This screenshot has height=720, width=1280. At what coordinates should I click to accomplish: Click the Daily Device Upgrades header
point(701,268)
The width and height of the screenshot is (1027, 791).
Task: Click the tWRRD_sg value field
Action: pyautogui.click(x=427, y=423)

**Brief**
Give back the material above in full, exactly as it reads.

**Task solution**
This screenshot has height=720, width=1280. At what coordinates should I click to accomplish: Click the Daily Device Upgrades header
point(701,268)
The width and height of the screenshot is (1027, 791).
Task: Click the tWRRD_sg value field
Action: pyautogui.click(x=427, y=423)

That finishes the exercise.